Data to process>

----------

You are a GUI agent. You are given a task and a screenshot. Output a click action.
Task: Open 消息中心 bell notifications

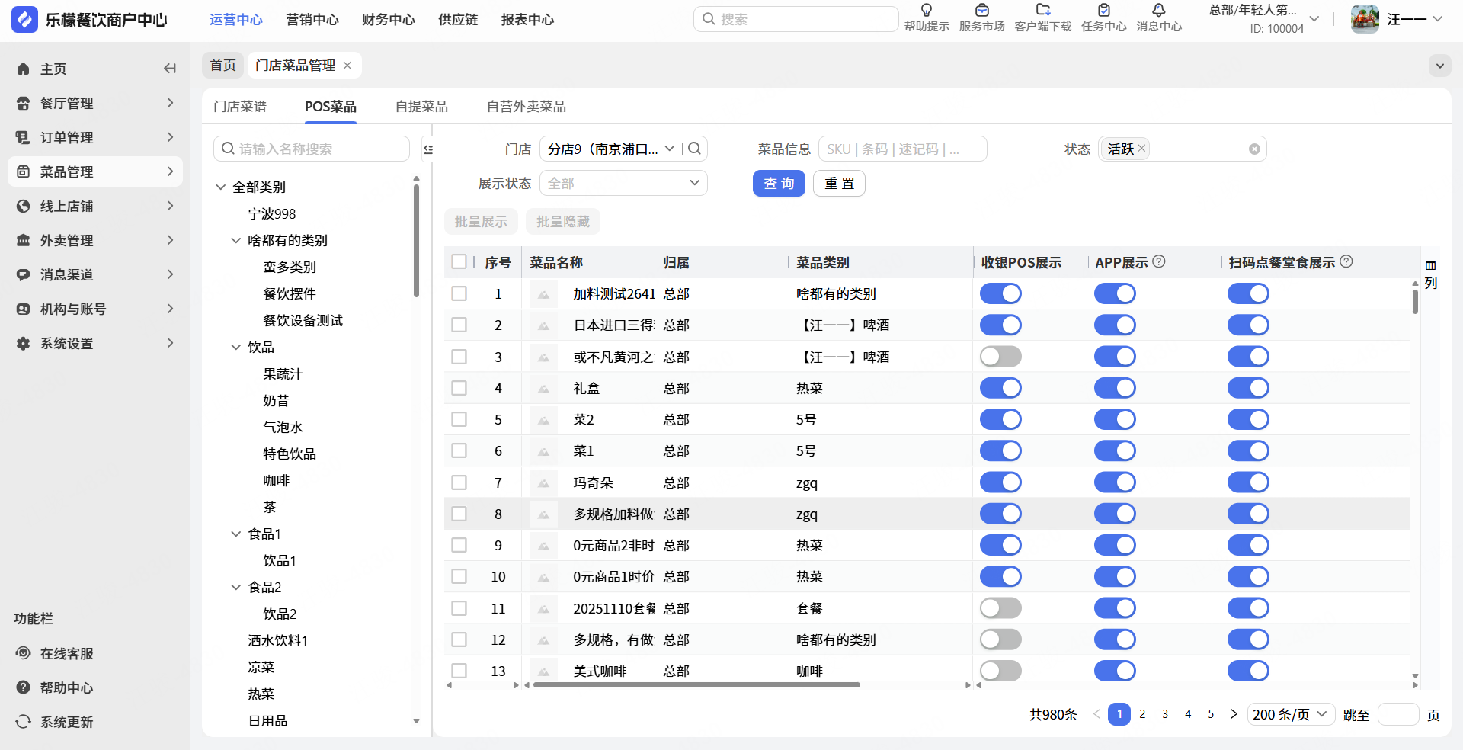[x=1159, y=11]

----------

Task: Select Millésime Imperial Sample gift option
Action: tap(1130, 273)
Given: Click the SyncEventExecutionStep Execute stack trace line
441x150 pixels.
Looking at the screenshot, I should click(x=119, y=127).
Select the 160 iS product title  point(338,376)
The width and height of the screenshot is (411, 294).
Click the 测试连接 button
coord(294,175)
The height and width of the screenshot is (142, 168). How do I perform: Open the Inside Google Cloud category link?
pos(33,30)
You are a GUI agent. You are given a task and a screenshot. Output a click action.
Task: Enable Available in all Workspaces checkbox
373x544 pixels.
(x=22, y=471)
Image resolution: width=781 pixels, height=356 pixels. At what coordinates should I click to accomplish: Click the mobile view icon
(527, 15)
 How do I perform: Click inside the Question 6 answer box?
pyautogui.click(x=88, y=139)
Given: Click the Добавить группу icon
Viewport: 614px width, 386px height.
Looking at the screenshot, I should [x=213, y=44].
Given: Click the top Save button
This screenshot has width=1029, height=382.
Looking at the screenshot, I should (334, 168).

----------

Exercise aim> Retype, exactly and in full, the lines above from the one containing "Select the 160" through the one containing "Given: Click the Добавить группу icon".

Result of the exercise>
Select the 160 iS product title  point(338,376)
The width and height of the screenshot is (411, 294).
Click the 测试连接 button
coord(294,175)
The height and width of the screenshot is (142, 168). How do I perform: Open the Inside Google Cloud category link?
pos(33,30)
You are a GUI agent. You are given a task and a screenshot. Output a click action.
Task: Enable Available in all Workspaces checkbox
373x544 pixels.
(x=22, y=471)
Image resolution: width=781 pixels, height=356 pixels. At what coordinates should I click to accomplish: Click the mobile view icon
(527, 15)
 How do I perform: Click inside the Question 6 answer box?
pyautogui.click(x=88, y=139)
Given: Click the Добавить группу icon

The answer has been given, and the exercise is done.